Task details
Please turn the records from the line with "Find the location" to the line with "tools-icon: ⚒ is" into a Markdown table with the columns Row and Line, skipping blank lines. Leave the pictures out.

Data records
Segment Open
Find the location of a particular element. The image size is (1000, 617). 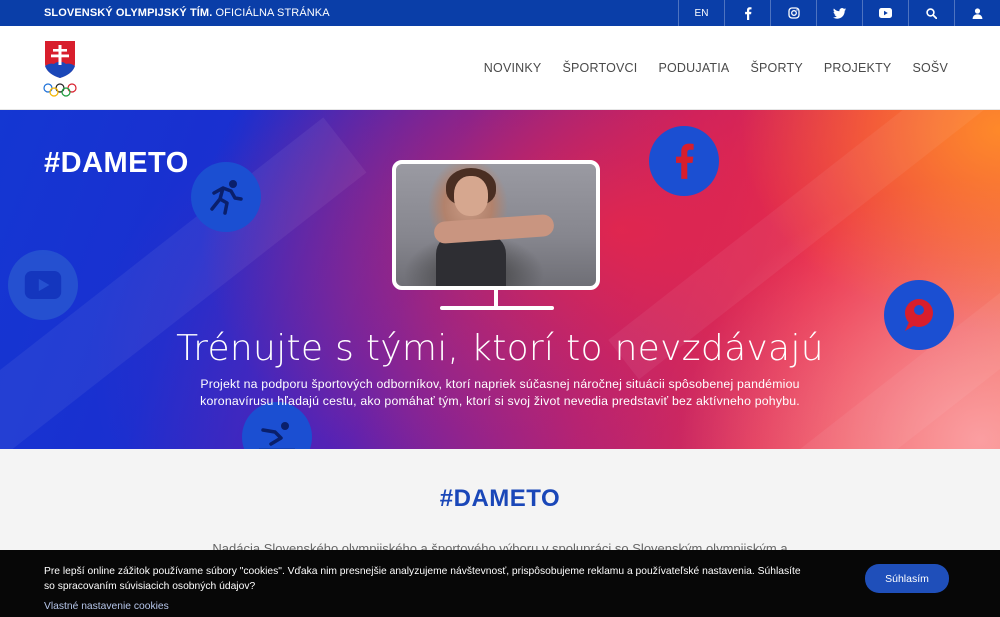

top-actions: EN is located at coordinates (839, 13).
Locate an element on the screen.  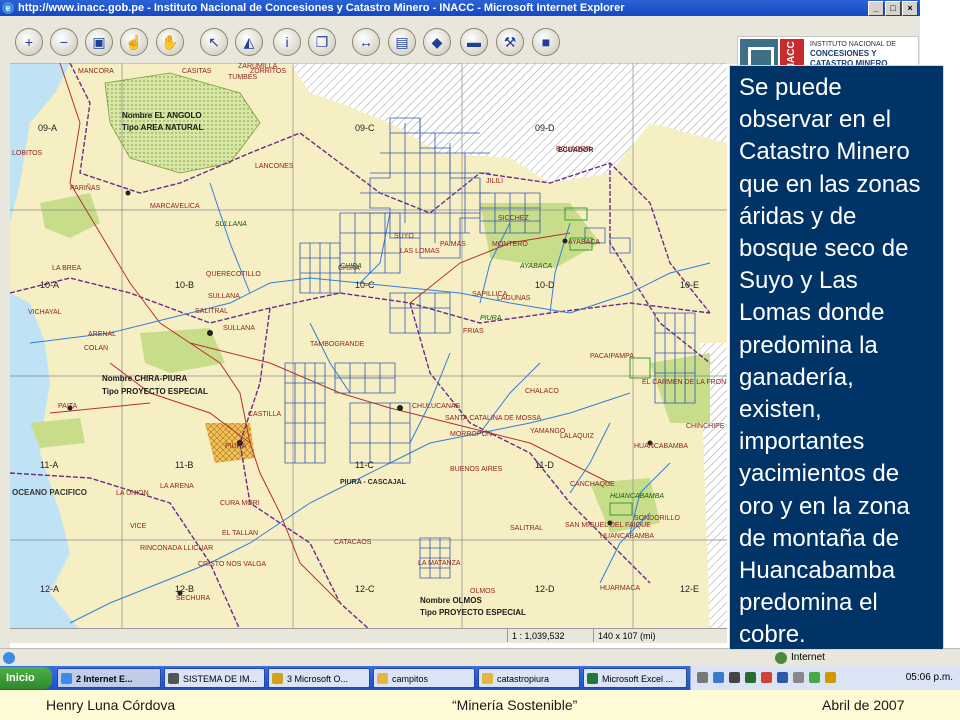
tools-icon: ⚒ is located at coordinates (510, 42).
Segment Closed
Segment Open
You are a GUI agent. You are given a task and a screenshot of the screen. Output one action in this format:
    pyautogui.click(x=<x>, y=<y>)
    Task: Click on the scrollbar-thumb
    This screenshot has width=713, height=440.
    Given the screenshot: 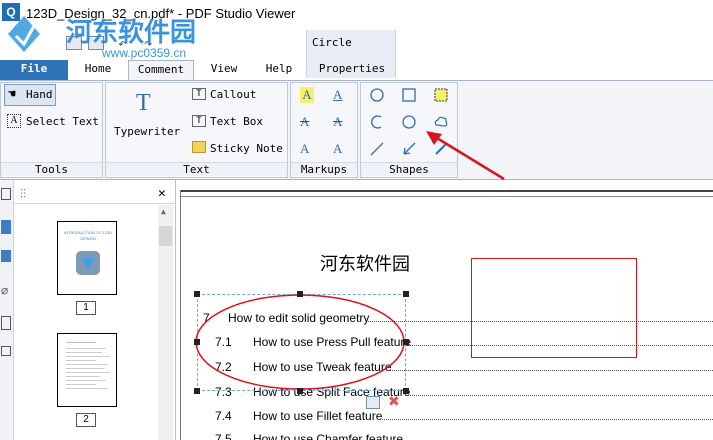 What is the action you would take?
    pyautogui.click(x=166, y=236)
Segment Closed
Segment Open
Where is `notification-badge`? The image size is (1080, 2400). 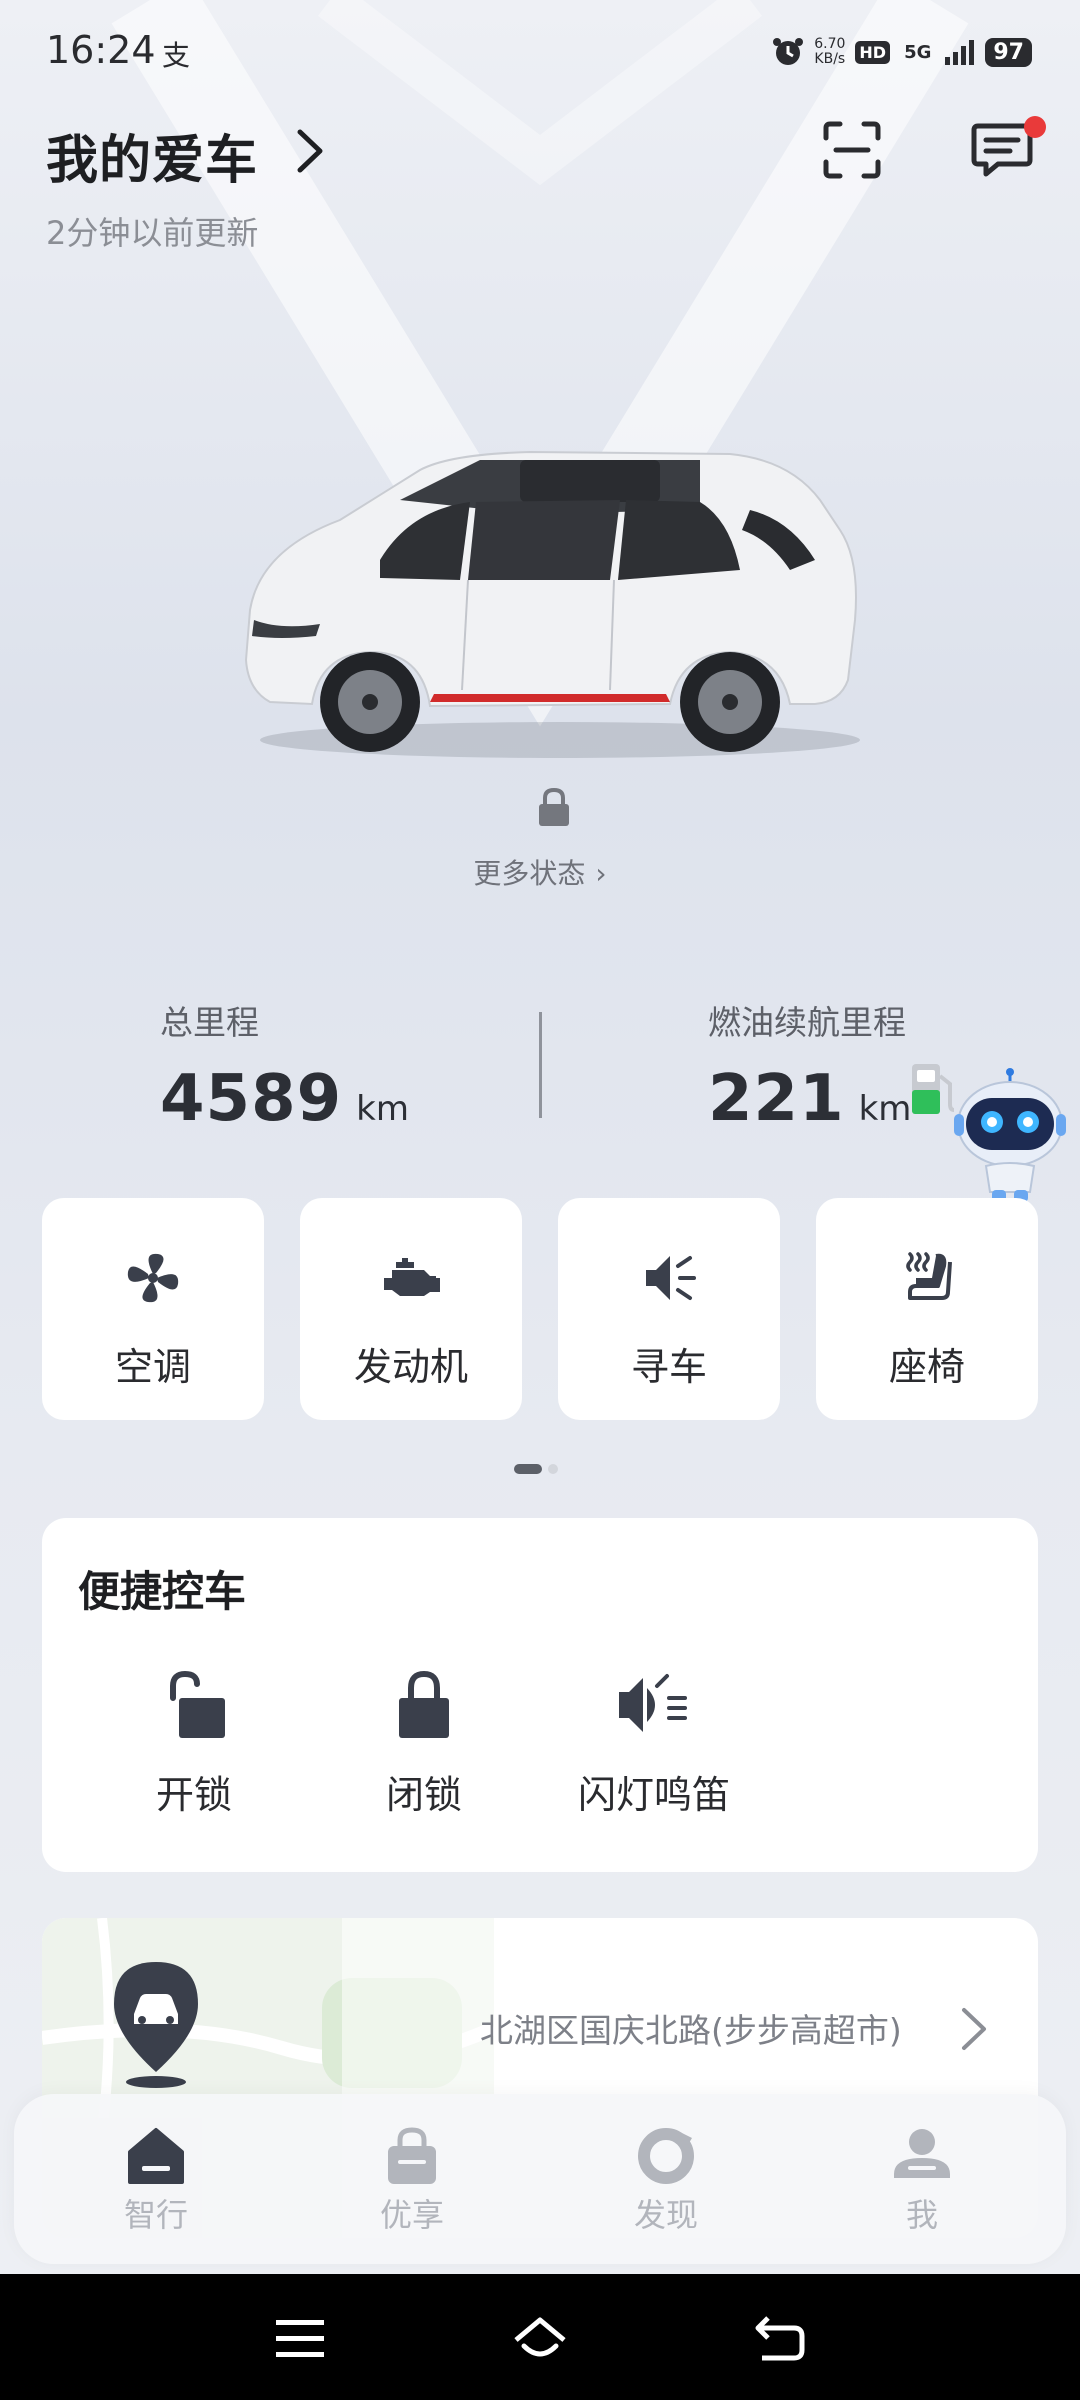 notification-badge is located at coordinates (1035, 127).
Segment Closed
Problem solution
| Row | Line |
|---|---|
| 1 | Find the location of a particular element. The image size is (1000, 617).  |
| 2 | top-actions: EN is located at coordinates (839, 13). |
| 3 | Locate an element on the screen.   |
| 4 | tools-icon: ⚒ is located at coordinates (510, 42). |